## TASK TO CARRY OUT
Format everything from the line containing "You are a GUI" down to the line containing "[x=1289, y=24]" as a Markdown table with the columns Row and Line, one row per line, skipping blank lines. Leave the pictures out of the answer.

## PROVIDED RECORDS

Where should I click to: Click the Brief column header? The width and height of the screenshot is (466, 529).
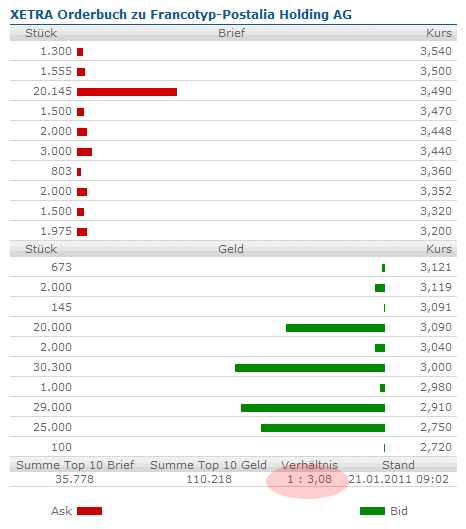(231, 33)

...

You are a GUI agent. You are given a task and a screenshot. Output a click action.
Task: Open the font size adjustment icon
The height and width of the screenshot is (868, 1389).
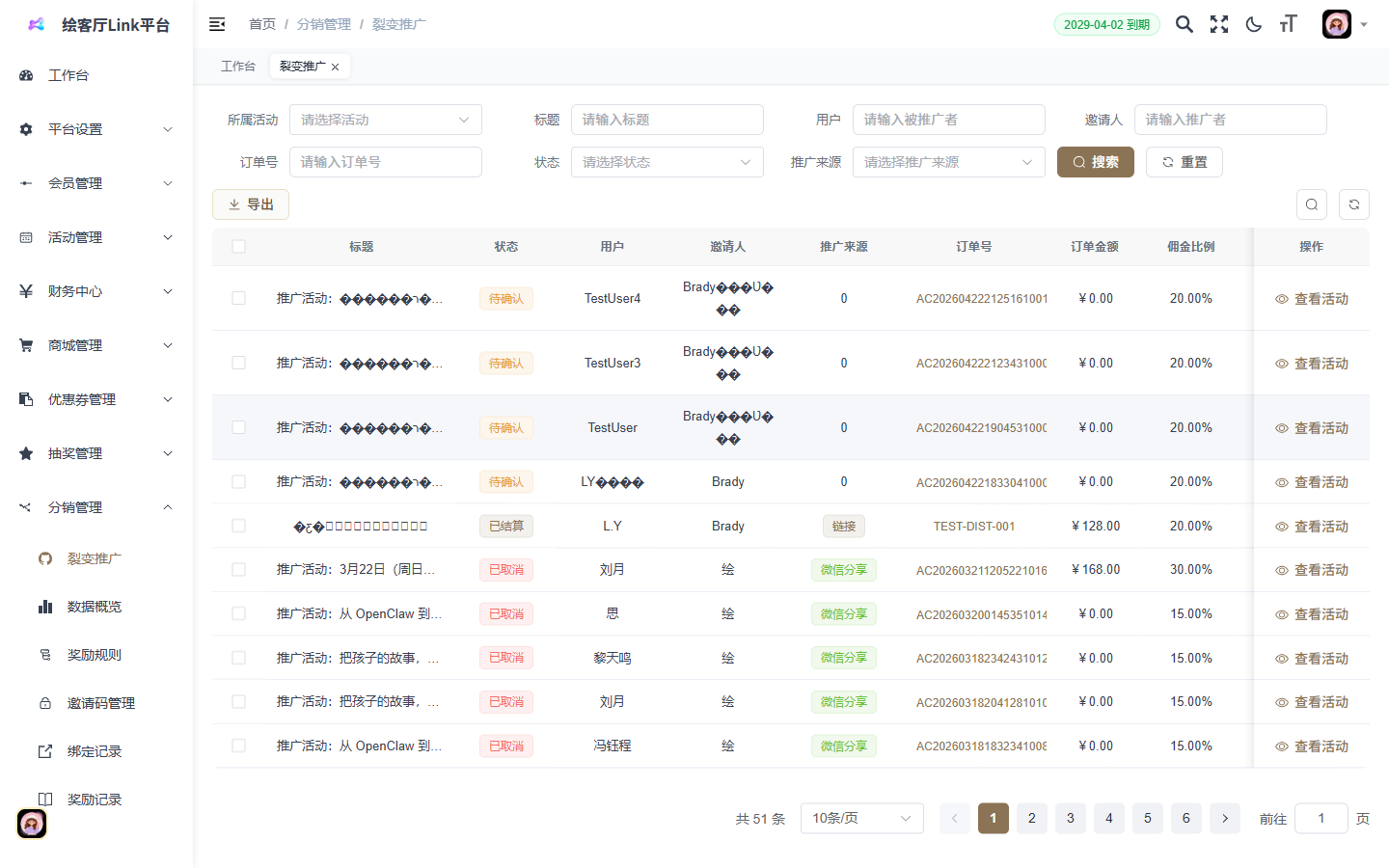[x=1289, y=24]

==

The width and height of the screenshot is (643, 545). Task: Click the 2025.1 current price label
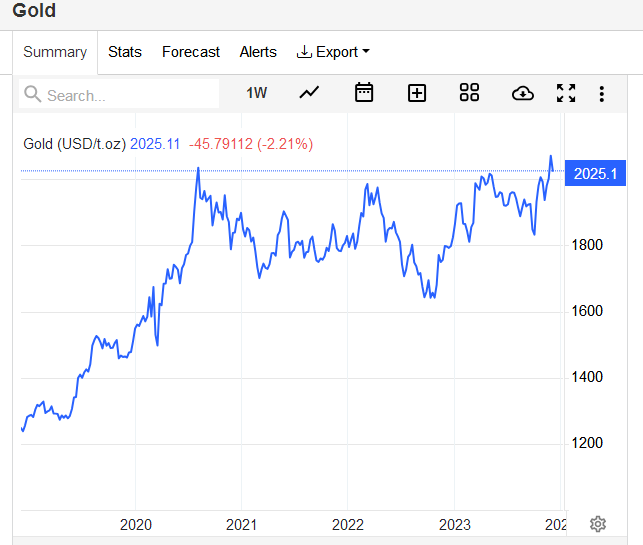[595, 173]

## RESPONSE TO THIS TASK
| Row | Line |
|---|---|
| 1 | You are a GUI agent. You are given a task and a screenshot. Output a click action. |
| 2 | Task: Open the font size adjustment icon |
| 3 | The height and width of the screenshot is (868, 1389). |
| 4 | [x=1289, y=24] |